There are some elusive birds that live on the reserve in very low numbers and are subsequently very hard to find. The spotted flycatcher is one such bird but Mike my seasonal ranger along with a troop of badger watchers was lucky enough to see a whole family of them last Saturday evening. It has been a while since I’ve seen them on the reserve and although we’ve put up carefully placed nest boxes specifically for them; they are as yet, unused.
Spotted flycatchers are unassuming medium-sized songbirds found across Britain in open woodland, parks and gardens. They are streaky, greyish-brown, pale underneath and with a streaky crown and breast. As well as being plain to look at they also have an unremarkable song, it is squeaky, mostly unmelodic and very soft.
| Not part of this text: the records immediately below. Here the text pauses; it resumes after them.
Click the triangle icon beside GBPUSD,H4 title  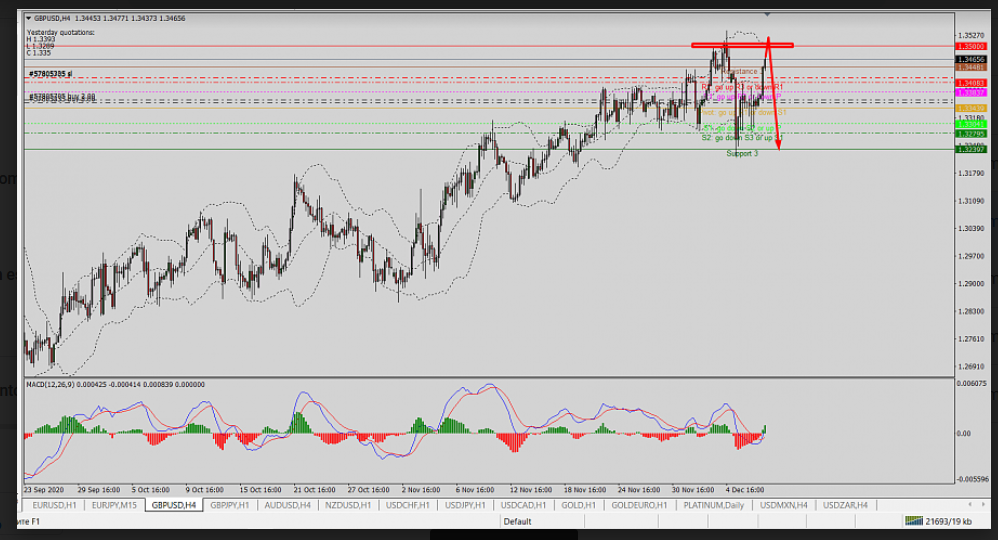(x=27, y=18)
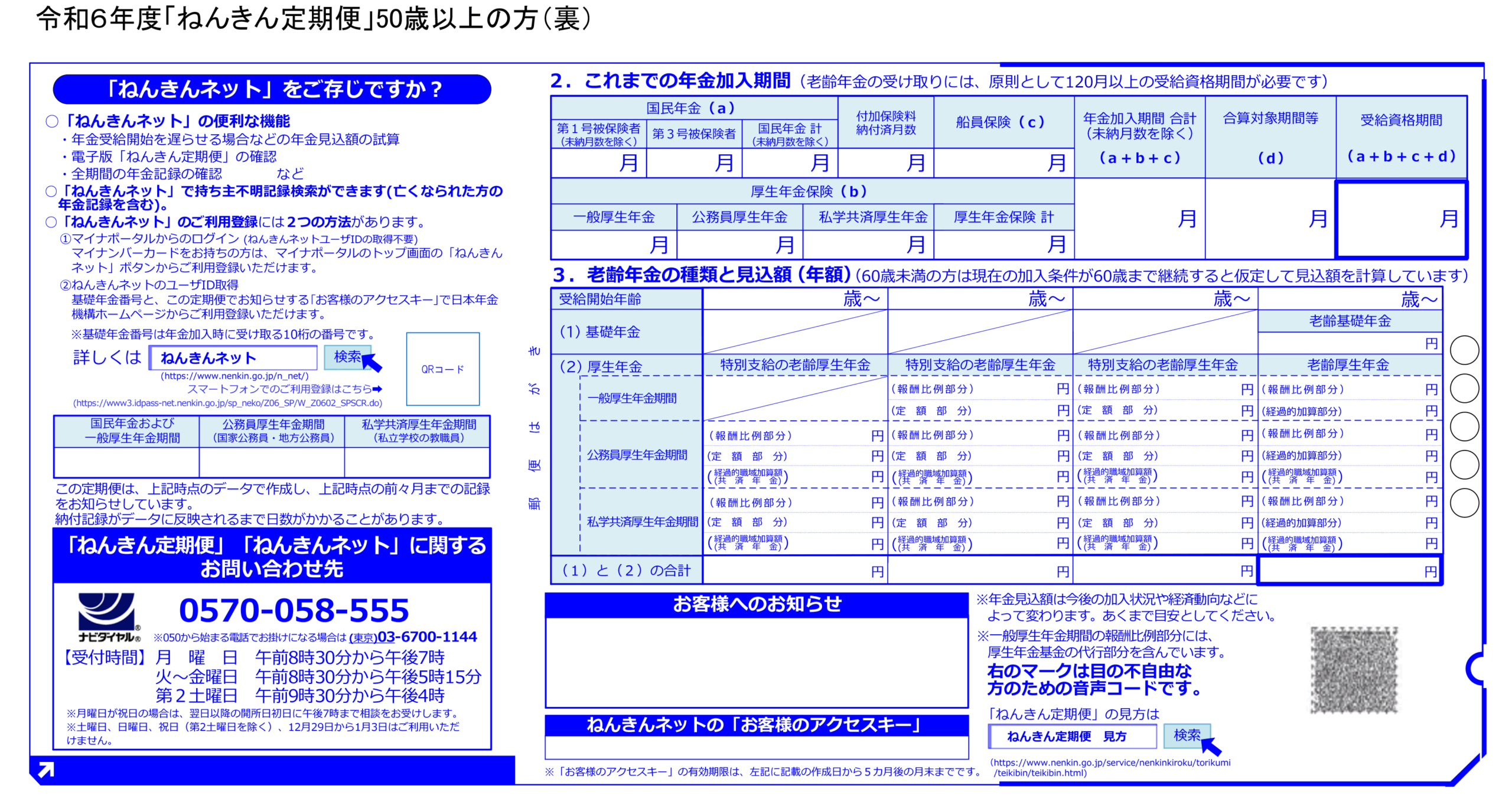Click the blue cursor arrow beside 見方 search
The height and width of the screenshot is (801, 1512).
pos(1210,747)
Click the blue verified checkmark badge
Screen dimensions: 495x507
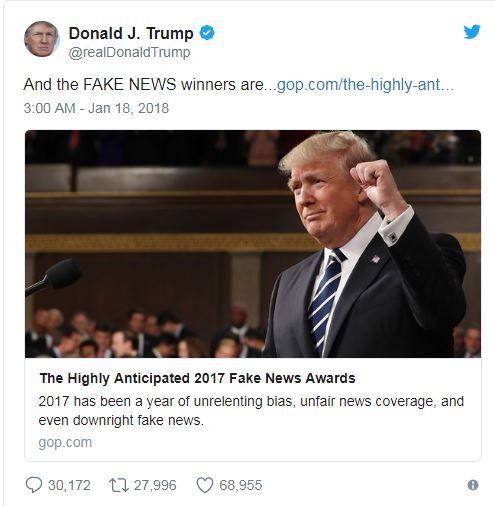(207, 33)
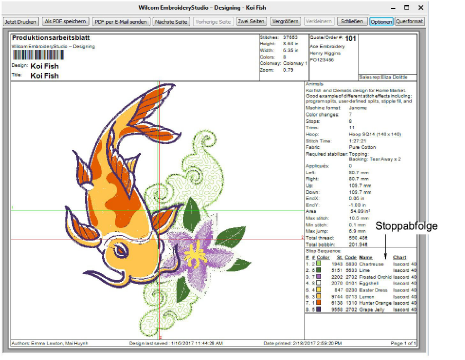The height and width of the screenshot is (360, 465).
Task: Minimize the print preview window
Action: click(393, 8)
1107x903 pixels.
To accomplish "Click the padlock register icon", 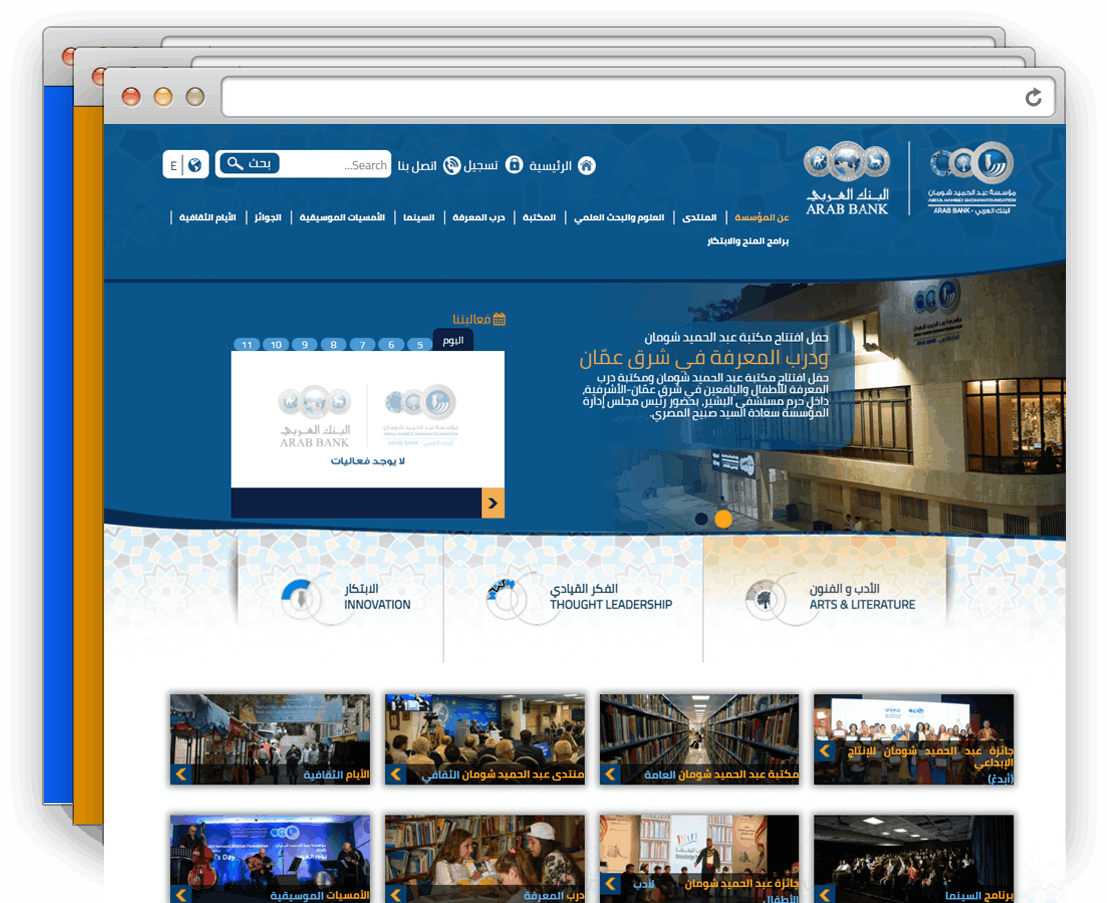I will [514, 165].
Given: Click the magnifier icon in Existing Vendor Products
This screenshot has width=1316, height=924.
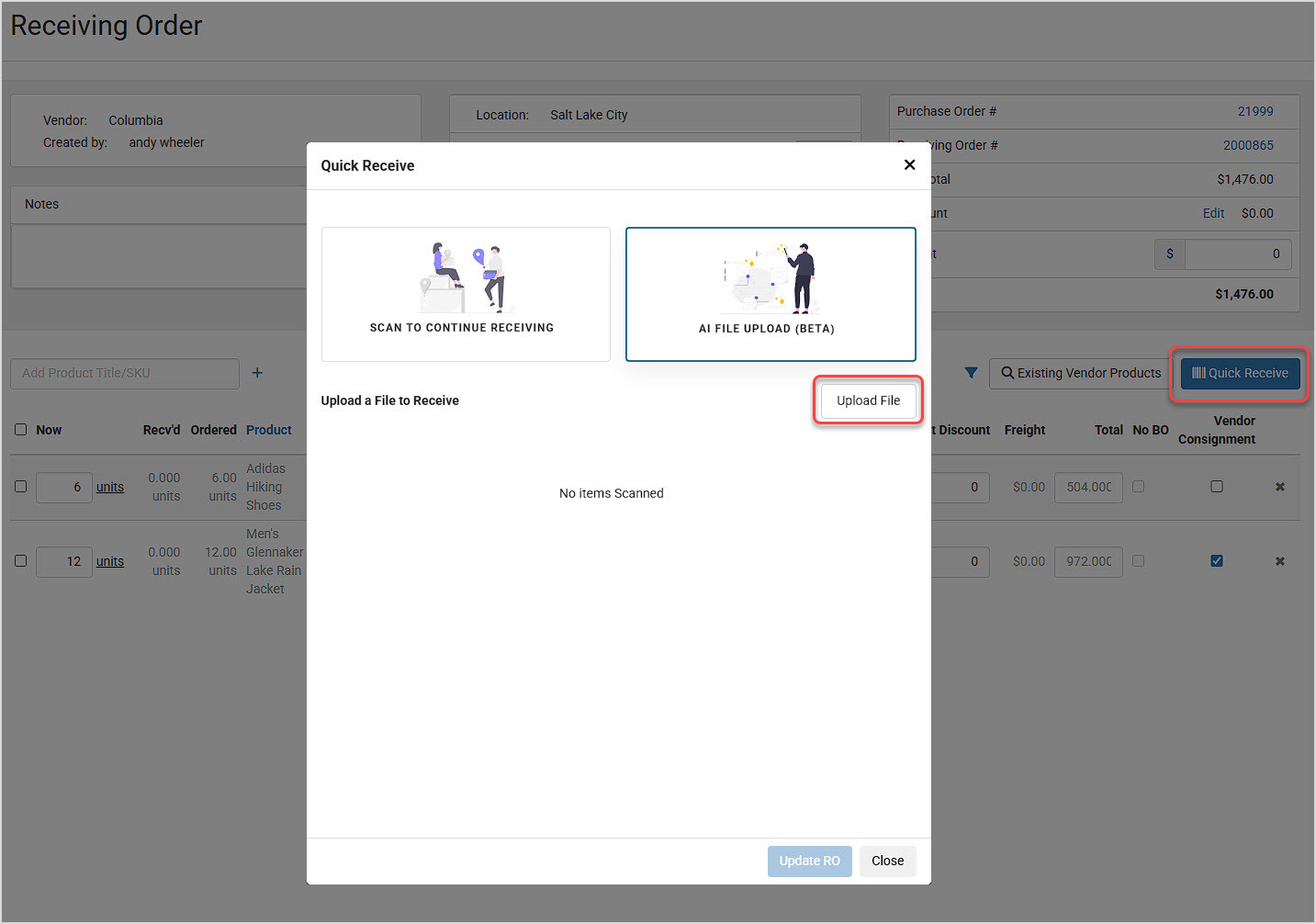Looking at the screenshot, I should coord(1007,373).
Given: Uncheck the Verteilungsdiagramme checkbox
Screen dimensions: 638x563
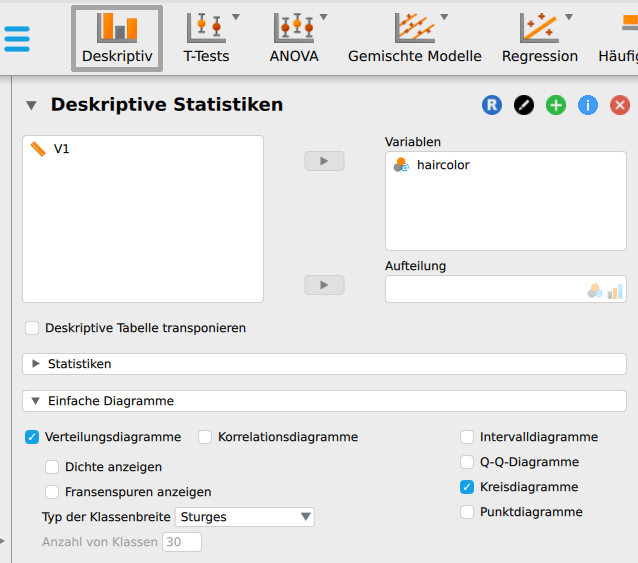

It is not something you’d notice unless you were specifically listening out for it.
Despite their drab appearance, spotted flycatchers are relatively easy to spot because they like to flick their relatively long tail whilst perching on exposed posts of branches. They will patiently wait here until an insect flies past, then with they will quickly dart out catching their prey mid-air. Spotted flycatchers prefer larger insects like flies and butterflies but if the weather is cold they will also take smaller invertebrates from leaves and branches.
They are one of the last summer migrants to return to Britain from Africa, appearing in late May, and then only spending a brief period here until their return south in late August. Despite their short stay, they often manage to raise two broods, with a second clutch often having less eggs, increasing their chance of success. It is amazing to think that no sooner have these fledgling birds learned to fly; all of a sudden, they are setting off on a vast voyage across deserts and seas to Africa!